Rev. McCarty in Glendale says many participating students had not previously known about the variety of roles available in a hospital. Jeffers in Oxnard and Camarillo notes that many students hadn't considered that they could pursue hospital roles.

Espinoza in Omaha says that it's important for minority students to have mentors whose backgrounds, life experiences, language, family life and faith are similar to their own. This helps them see themselves in the roles their mentors hold.

Servin-Maciel

In Omaha, Gustavo Servin-Maciel is the Siembra Salud program coordinator at the Latino Center. Seimbra Salud translates to "sowing health." He says through the shadowing programs, students are believing in themselves, getting out of their comfort zones and building the essential soft skills they'll need throughout their future careers, whether or not they work in health care. Rodriguez Alvizo, with Omaha's CHI Health, says students who are interested in health care roles are gaining career readiness through shadowing.

While the initiatives in both the Omaha and Southern California regions are new, both promise to in time boost the pipeline of candidates for health care positions at a time of widespread worker shortages.

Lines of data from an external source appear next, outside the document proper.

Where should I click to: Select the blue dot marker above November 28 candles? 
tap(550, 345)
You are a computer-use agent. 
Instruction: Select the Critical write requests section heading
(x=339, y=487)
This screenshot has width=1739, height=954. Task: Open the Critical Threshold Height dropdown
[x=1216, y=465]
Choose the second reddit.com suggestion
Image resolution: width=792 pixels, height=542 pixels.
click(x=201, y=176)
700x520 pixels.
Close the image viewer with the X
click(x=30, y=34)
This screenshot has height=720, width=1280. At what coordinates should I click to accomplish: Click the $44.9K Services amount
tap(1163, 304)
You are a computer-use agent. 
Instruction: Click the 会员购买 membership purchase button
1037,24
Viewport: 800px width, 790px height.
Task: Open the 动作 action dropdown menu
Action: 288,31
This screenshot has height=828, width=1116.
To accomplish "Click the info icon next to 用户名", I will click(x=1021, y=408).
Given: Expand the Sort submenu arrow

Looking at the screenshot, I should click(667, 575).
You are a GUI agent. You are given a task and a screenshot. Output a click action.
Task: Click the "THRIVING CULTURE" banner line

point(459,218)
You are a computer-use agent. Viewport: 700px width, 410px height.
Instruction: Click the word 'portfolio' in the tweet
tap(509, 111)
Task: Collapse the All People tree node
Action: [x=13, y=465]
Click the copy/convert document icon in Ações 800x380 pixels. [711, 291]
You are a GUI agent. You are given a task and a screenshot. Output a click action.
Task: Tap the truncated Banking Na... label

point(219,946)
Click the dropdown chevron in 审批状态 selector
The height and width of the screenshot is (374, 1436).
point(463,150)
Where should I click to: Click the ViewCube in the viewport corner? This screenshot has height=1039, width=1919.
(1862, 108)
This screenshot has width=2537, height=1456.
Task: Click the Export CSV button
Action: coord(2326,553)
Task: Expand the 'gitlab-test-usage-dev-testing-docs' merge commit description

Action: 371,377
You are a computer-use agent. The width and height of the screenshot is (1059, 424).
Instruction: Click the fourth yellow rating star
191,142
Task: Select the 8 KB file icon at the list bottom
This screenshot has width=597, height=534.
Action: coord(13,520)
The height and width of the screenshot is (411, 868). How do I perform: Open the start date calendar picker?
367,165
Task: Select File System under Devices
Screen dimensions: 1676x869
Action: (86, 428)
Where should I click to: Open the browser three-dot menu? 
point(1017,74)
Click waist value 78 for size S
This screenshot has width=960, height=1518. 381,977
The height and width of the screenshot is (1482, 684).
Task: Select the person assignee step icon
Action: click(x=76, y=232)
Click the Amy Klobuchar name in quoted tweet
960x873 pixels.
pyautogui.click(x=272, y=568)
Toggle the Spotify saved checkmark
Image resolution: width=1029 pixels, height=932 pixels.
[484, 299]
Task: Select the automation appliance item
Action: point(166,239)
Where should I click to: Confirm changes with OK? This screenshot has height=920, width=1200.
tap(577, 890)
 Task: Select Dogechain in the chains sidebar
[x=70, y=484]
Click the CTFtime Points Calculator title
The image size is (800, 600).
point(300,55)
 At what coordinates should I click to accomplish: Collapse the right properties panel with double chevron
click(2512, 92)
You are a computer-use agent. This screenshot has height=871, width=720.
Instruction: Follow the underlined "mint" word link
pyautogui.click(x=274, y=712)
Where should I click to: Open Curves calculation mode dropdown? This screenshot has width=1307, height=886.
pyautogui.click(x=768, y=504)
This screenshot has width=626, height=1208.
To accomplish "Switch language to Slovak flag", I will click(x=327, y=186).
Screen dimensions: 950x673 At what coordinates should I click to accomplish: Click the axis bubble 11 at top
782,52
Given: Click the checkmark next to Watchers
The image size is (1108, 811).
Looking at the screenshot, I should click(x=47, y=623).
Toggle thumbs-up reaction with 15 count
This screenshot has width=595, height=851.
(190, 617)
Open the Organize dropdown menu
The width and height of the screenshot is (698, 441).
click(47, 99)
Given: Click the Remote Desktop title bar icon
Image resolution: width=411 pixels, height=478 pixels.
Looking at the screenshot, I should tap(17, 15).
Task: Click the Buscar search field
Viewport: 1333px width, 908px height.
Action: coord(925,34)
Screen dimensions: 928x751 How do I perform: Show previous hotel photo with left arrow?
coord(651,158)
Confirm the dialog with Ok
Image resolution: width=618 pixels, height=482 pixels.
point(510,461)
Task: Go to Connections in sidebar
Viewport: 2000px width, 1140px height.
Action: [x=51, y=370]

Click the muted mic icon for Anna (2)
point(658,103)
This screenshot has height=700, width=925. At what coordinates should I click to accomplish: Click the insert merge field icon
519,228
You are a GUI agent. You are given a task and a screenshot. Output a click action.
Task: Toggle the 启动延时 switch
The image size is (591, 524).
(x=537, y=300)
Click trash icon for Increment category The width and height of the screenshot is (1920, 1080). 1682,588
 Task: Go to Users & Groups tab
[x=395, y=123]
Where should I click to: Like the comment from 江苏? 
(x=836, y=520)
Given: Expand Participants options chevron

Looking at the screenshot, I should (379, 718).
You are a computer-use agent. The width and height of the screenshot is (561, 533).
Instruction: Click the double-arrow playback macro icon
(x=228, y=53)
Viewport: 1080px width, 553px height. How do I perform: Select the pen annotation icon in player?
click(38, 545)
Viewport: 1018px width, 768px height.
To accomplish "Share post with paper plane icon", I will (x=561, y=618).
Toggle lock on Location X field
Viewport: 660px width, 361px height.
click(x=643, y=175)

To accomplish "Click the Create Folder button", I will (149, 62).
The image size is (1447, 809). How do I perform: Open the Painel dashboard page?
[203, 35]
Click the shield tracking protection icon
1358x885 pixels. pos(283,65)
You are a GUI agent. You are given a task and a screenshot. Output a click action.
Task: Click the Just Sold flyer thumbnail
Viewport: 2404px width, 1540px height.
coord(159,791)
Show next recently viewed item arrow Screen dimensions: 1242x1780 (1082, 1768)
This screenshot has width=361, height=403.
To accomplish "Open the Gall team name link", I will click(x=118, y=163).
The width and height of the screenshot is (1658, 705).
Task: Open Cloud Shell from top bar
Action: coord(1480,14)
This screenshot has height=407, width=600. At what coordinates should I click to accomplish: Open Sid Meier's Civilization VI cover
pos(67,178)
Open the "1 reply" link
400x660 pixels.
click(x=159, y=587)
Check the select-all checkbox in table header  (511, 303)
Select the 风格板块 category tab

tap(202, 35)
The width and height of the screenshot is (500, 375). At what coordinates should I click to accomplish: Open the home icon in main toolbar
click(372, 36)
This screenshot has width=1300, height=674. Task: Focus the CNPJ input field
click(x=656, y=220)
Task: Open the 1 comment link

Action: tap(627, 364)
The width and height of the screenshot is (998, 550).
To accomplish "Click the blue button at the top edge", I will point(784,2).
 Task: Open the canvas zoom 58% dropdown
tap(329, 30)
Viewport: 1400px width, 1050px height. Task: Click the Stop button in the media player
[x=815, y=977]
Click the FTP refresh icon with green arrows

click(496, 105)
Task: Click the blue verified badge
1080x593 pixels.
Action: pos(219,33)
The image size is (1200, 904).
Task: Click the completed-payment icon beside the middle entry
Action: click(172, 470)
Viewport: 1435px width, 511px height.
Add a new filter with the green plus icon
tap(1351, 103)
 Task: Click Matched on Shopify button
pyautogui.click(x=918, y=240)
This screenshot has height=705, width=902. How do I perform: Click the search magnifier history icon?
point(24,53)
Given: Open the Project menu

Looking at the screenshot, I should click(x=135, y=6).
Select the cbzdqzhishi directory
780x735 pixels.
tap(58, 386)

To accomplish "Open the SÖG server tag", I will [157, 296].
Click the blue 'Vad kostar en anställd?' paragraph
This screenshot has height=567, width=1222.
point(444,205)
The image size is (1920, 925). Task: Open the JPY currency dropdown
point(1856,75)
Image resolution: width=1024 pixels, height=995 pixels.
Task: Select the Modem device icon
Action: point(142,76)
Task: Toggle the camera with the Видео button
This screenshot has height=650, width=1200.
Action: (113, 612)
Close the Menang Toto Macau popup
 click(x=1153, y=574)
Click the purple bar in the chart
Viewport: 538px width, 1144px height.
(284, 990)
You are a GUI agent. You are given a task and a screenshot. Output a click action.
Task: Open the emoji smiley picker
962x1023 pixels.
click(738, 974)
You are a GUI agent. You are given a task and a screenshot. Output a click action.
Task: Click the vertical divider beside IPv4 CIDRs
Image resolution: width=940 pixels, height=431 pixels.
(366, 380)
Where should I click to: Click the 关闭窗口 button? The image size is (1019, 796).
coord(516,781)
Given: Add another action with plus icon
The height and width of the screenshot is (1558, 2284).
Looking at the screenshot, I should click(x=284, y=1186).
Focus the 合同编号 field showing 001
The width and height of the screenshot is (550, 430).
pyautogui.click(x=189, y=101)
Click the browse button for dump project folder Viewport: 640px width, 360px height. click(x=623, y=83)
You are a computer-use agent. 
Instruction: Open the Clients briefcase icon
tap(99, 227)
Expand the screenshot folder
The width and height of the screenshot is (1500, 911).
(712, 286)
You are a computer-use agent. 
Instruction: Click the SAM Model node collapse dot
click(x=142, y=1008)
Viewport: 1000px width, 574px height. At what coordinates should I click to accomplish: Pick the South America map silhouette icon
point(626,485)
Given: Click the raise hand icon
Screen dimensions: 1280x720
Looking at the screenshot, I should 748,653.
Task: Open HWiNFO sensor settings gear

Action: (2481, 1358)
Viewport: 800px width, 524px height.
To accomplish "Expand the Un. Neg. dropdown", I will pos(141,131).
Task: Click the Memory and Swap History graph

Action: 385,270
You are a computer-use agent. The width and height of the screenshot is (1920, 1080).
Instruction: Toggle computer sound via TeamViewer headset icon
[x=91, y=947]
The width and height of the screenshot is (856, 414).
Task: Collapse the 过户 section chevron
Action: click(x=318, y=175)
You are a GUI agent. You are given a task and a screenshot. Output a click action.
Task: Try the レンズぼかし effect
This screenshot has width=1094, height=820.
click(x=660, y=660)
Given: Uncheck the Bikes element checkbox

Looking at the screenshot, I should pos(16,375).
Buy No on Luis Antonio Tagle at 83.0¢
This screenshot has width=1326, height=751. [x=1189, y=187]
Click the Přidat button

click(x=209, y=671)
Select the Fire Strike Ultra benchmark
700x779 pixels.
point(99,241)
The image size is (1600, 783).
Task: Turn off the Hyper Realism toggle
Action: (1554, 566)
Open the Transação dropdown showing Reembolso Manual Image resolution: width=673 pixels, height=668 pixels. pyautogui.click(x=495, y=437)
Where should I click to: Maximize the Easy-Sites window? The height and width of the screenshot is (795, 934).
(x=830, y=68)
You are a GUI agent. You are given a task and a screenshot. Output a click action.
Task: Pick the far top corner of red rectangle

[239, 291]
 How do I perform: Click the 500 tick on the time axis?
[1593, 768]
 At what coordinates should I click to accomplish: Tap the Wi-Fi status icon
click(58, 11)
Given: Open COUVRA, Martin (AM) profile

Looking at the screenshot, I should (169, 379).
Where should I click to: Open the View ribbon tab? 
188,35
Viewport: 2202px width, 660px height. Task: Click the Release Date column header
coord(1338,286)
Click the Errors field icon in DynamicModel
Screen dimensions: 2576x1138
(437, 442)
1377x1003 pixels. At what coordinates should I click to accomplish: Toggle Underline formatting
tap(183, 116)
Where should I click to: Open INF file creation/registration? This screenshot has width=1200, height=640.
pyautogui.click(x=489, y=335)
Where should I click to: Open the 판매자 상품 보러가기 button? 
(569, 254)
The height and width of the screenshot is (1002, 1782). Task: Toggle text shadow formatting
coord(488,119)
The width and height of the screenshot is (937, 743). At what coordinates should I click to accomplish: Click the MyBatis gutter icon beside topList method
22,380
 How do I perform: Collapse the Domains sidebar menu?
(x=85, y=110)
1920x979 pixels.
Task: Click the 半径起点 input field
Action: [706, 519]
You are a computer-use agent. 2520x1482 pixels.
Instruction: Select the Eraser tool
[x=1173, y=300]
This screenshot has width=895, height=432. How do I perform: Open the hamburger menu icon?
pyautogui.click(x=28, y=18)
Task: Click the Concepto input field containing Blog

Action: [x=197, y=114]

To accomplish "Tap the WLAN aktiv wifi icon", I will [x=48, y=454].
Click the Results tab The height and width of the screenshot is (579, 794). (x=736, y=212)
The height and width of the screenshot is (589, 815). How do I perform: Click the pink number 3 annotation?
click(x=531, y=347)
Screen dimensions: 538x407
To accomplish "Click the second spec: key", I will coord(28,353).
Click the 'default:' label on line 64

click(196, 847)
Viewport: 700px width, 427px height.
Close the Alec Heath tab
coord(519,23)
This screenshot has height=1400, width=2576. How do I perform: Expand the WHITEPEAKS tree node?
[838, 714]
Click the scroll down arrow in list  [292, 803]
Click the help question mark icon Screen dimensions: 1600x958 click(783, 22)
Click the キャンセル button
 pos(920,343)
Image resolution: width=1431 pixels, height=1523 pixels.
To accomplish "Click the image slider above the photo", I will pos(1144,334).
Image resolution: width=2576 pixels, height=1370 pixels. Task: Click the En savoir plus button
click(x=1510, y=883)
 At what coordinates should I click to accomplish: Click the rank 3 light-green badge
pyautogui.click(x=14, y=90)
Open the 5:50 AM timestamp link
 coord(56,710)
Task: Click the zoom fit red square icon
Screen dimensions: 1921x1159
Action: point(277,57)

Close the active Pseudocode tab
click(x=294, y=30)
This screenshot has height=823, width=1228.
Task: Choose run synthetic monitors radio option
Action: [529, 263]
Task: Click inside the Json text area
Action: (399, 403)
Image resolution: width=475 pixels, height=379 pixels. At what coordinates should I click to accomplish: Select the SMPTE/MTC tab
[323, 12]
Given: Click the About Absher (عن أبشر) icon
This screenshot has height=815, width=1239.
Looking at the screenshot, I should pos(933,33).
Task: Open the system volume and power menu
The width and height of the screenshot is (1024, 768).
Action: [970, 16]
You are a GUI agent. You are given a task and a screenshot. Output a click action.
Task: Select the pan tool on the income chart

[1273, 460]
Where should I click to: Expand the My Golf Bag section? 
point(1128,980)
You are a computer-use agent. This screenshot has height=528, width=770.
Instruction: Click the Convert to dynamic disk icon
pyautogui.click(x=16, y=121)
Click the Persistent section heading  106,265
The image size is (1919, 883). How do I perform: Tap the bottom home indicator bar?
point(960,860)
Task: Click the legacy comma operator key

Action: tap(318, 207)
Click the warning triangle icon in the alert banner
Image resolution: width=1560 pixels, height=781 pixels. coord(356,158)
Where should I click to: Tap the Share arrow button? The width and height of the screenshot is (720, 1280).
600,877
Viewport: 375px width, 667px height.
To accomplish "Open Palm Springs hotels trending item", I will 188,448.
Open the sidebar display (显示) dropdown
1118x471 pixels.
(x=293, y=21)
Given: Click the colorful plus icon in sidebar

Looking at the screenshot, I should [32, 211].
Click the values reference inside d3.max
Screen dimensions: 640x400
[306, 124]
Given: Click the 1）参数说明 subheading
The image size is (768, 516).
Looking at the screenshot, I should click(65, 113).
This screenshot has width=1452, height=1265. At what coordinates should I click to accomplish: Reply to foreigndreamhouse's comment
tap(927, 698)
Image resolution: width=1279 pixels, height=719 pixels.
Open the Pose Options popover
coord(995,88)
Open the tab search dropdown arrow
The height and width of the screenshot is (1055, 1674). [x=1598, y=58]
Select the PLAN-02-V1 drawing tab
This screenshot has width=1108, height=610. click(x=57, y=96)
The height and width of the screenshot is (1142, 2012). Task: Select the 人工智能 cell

And, facilities, patients and communities will benefit as staffs get more diverse, those interviewed say. Rev. McCarty notes the documentary that inspired the Southern California program shows that if patients don't see themselves in their providers, they can lose trust in them. Conversely, when patients see themselves in their providers, they may develop more trusting relationships which can lead to better patient health, she says.

Jeffers in Southern California says a perhaps unanticipated benefit of the programming has been the positive impact on staff members who are mentoring the interns. Rev. McCarty agrees that the addition of fresh, young, motivated and curious minds has been energizing for the facilities.